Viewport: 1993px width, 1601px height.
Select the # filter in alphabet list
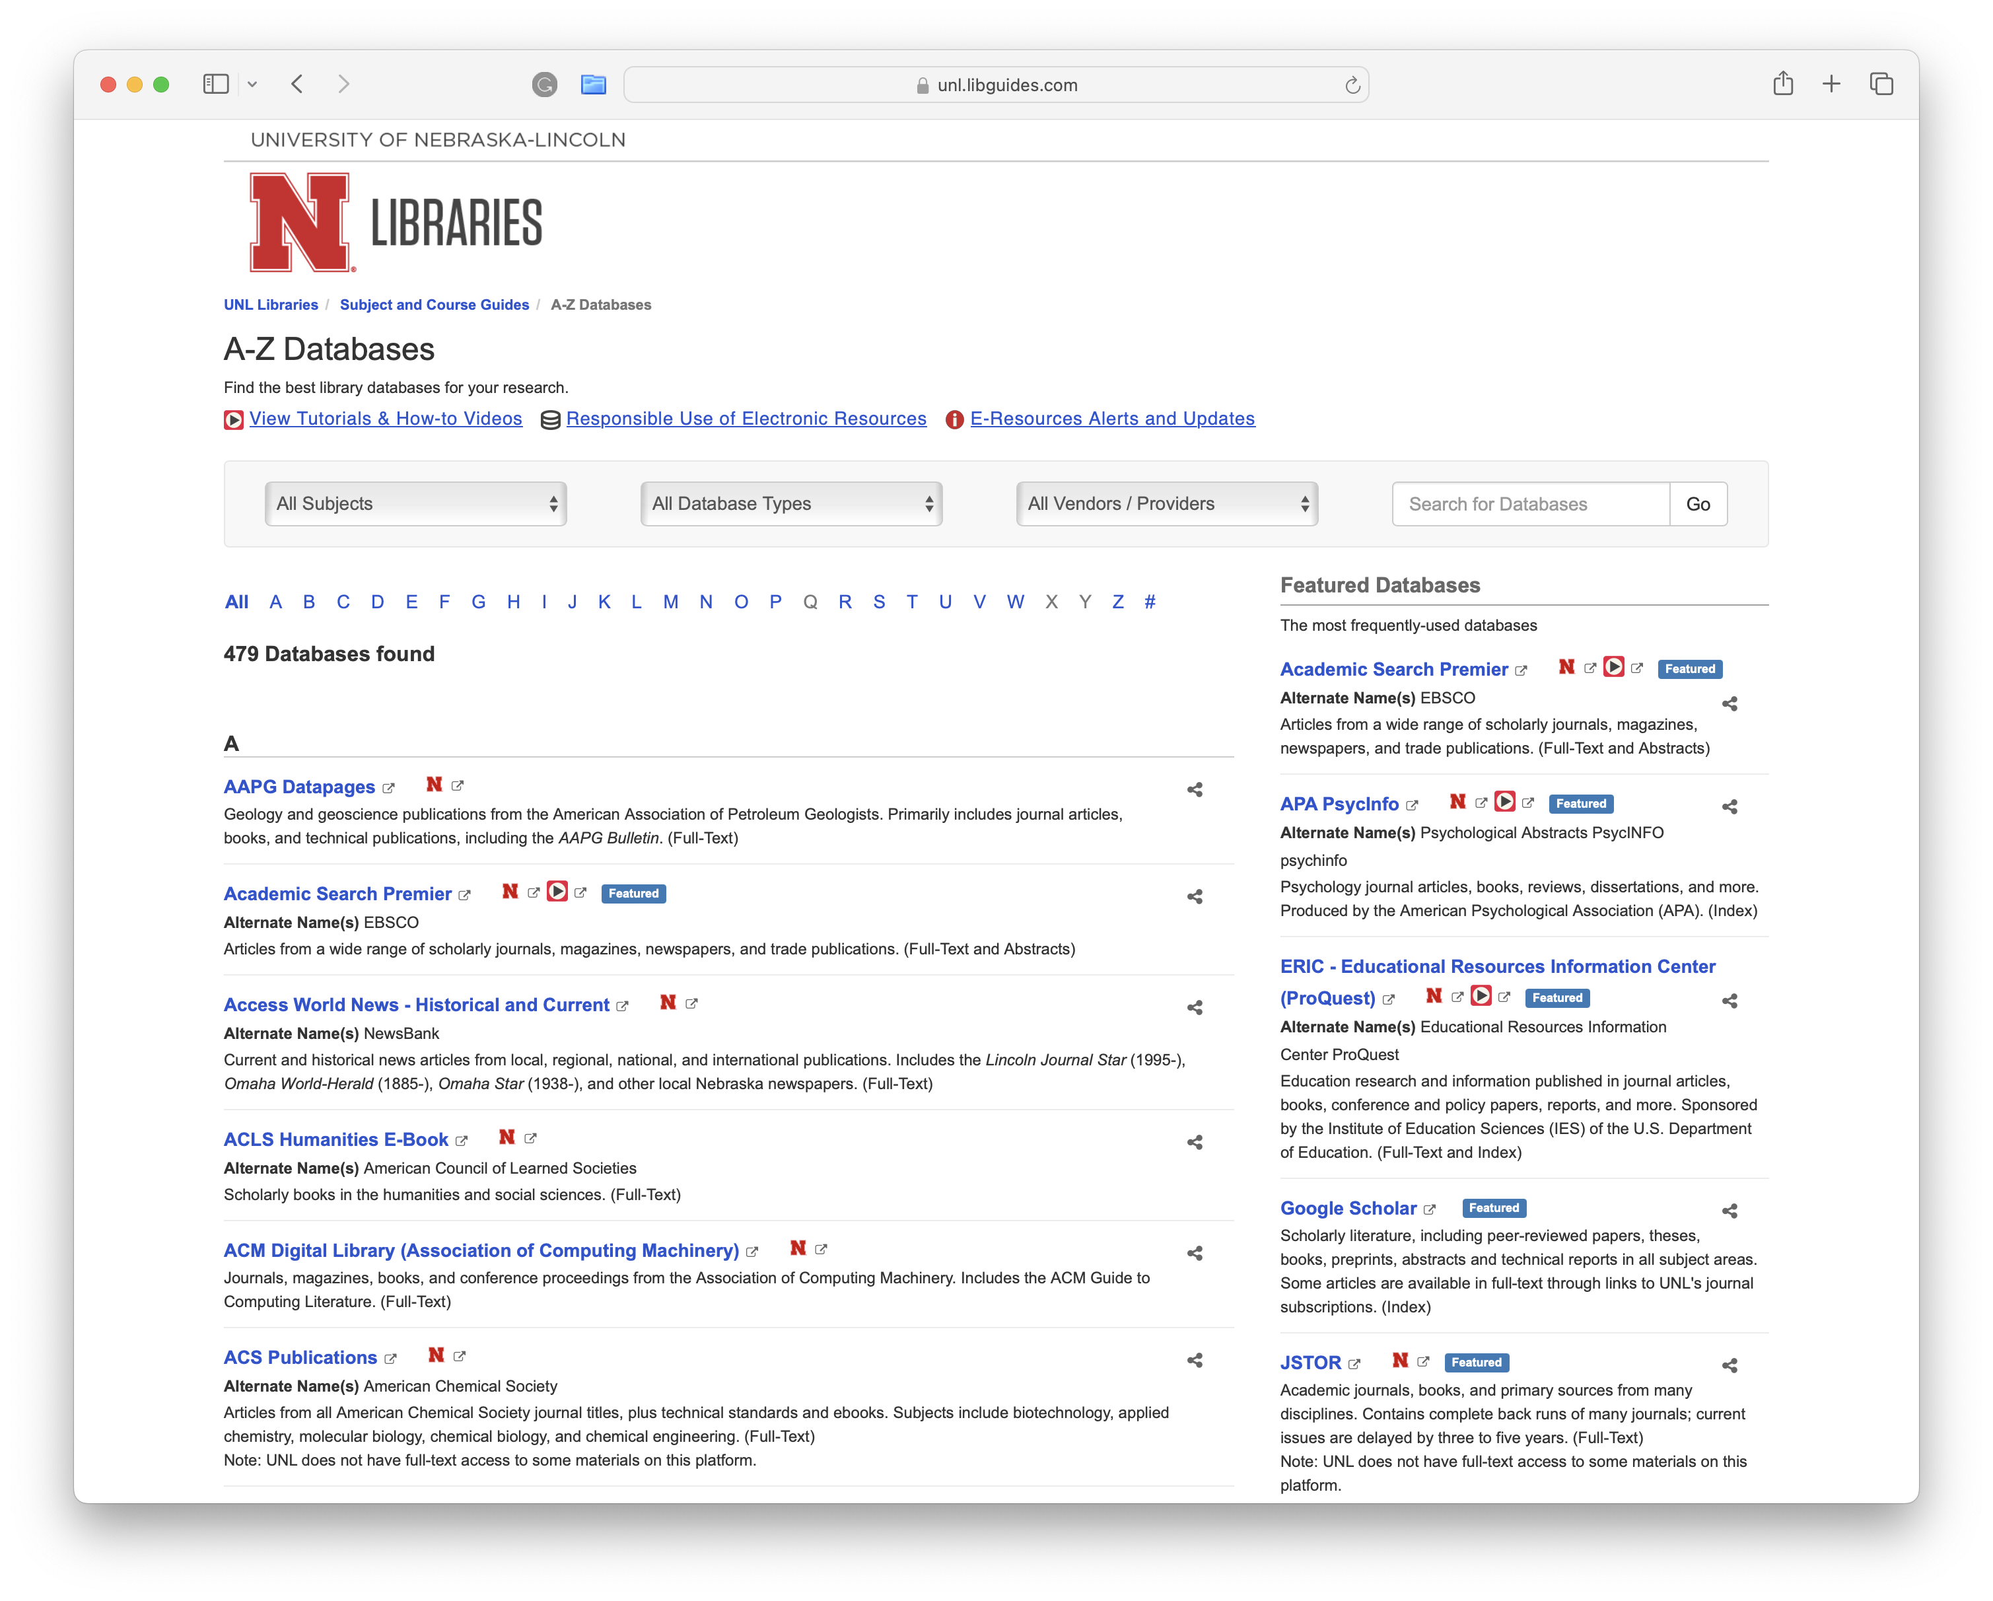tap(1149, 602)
....................
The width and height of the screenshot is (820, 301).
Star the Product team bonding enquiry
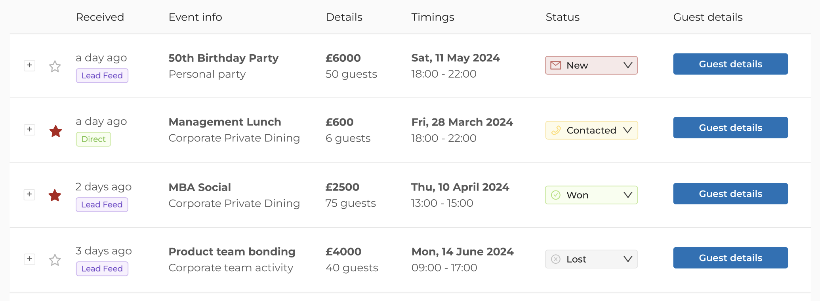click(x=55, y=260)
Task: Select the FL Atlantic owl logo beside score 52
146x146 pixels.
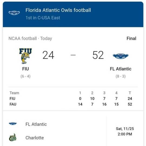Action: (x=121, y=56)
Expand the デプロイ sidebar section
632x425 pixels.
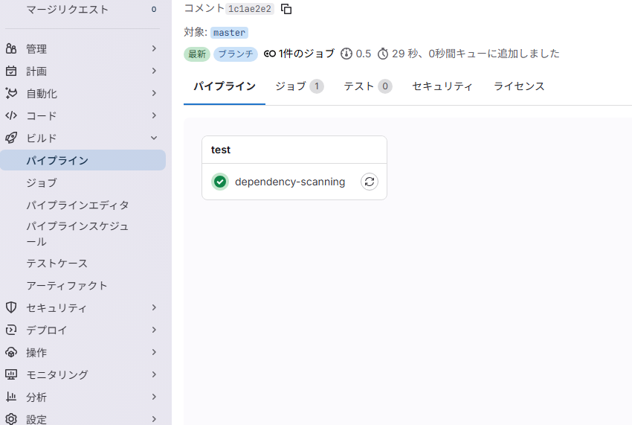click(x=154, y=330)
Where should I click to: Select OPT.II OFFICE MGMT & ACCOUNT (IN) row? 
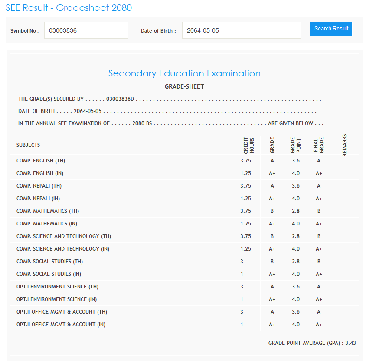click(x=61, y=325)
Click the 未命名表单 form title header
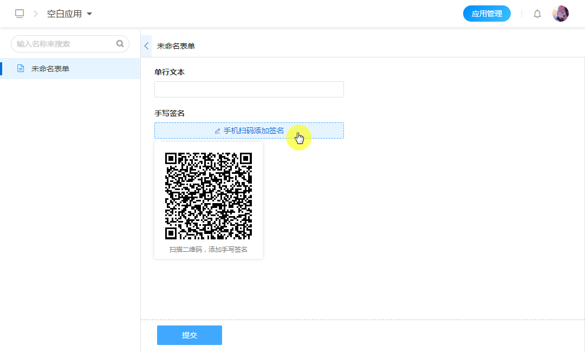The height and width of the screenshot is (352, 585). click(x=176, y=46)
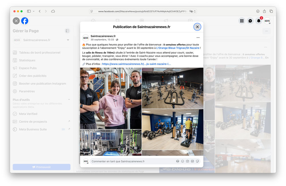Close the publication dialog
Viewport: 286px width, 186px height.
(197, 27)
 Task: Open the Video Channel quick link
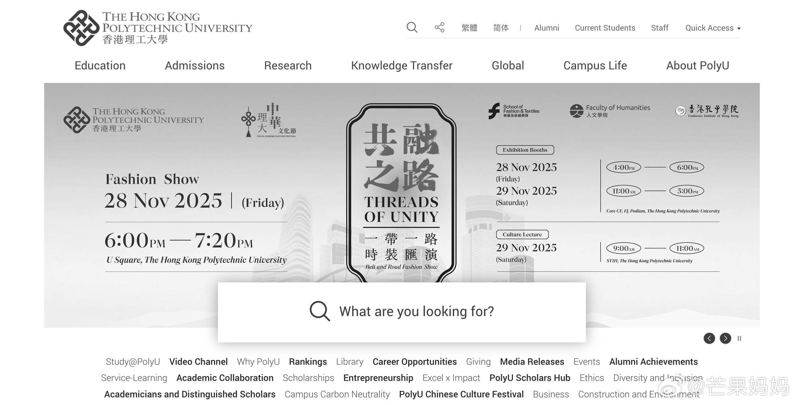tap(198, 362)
....................
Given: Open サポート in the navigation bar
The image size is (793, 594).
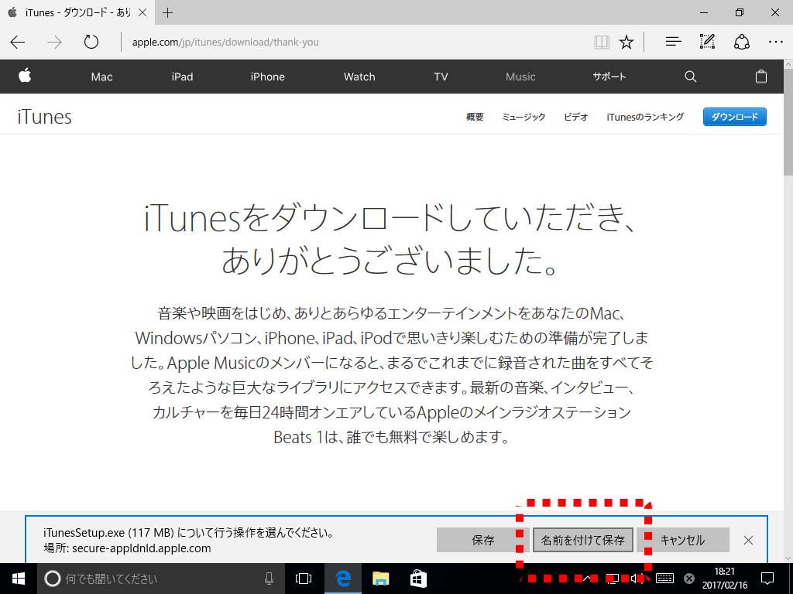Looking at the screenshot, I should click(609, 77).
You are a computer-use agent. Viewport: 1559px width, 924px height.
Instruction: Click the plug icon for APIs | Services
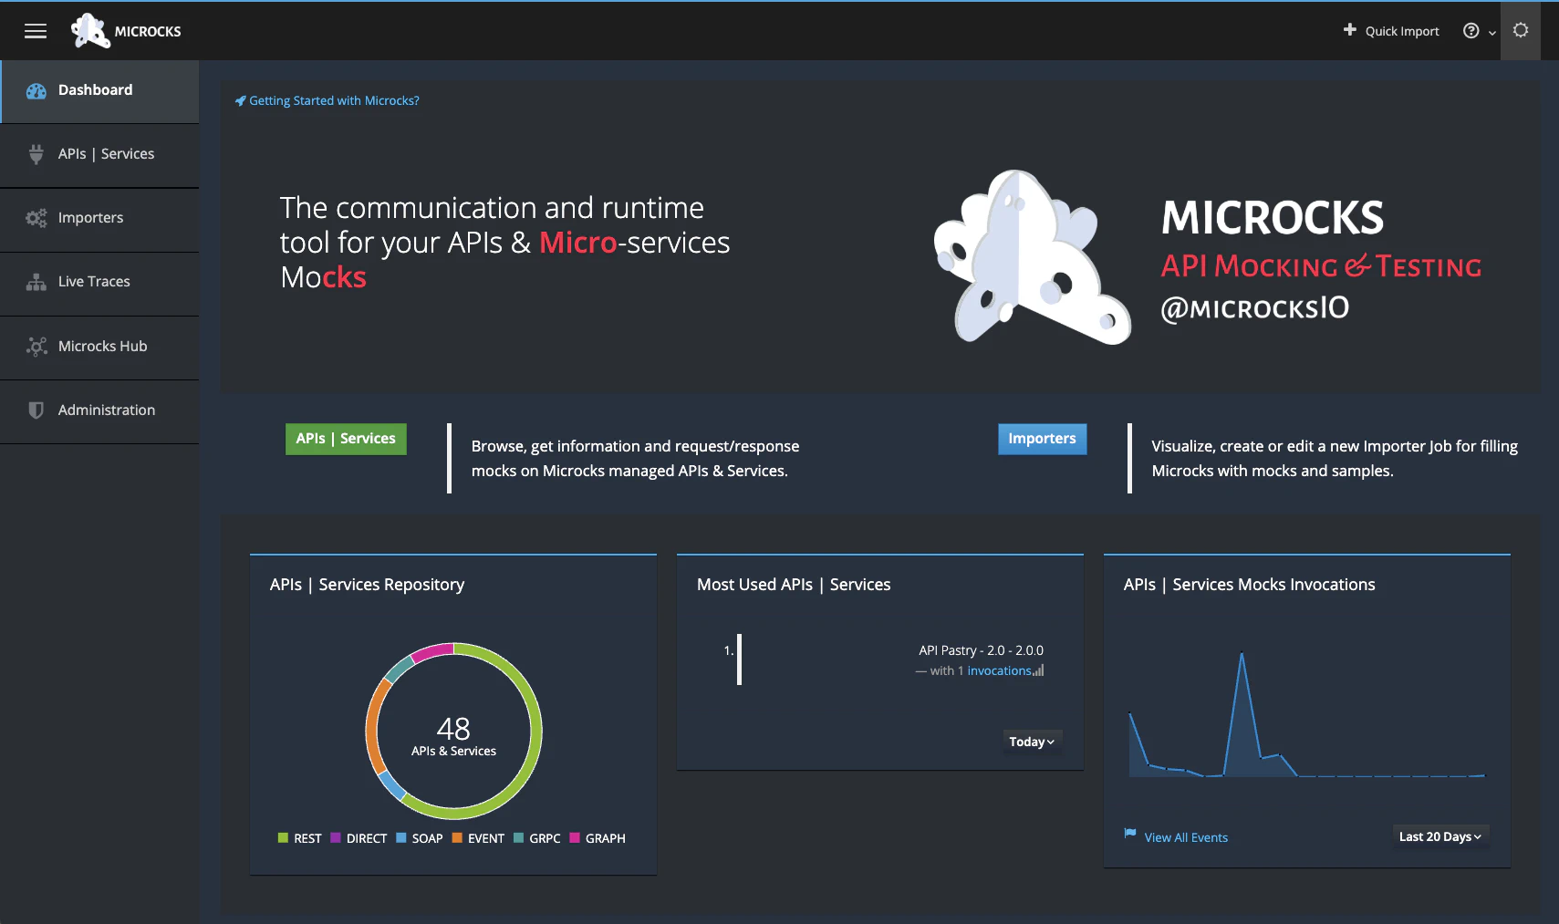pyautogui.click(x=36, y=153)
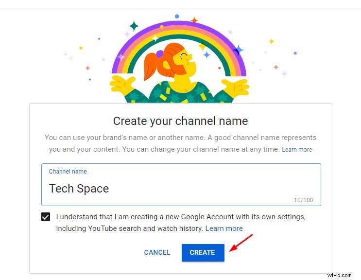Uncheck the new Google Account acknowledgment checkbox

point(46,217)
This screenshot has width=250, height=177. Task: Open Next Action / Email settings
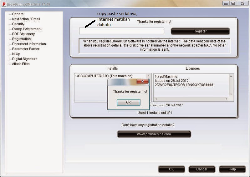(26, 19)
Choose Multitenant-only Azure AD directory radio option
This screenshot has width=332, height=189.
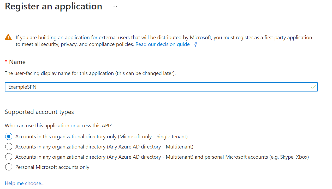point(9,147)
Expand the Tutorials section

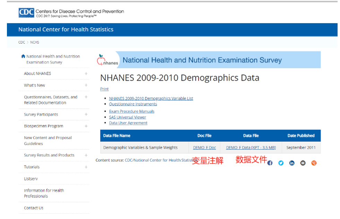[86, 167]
....................
• WHAT YOU ARE ASKED TO DO
Rewrite the items from the line with "Viewport: 1993px width, 1601px height." to the line with "tap(1149, 602)", replacing "filter" with "tab" and keeping everything else the same, but leave the pictures out.

• FULL RESPONSE
Viewport: 1993px width, 1601px height.
Select the # tab in alphabet list
tap(1149, 602)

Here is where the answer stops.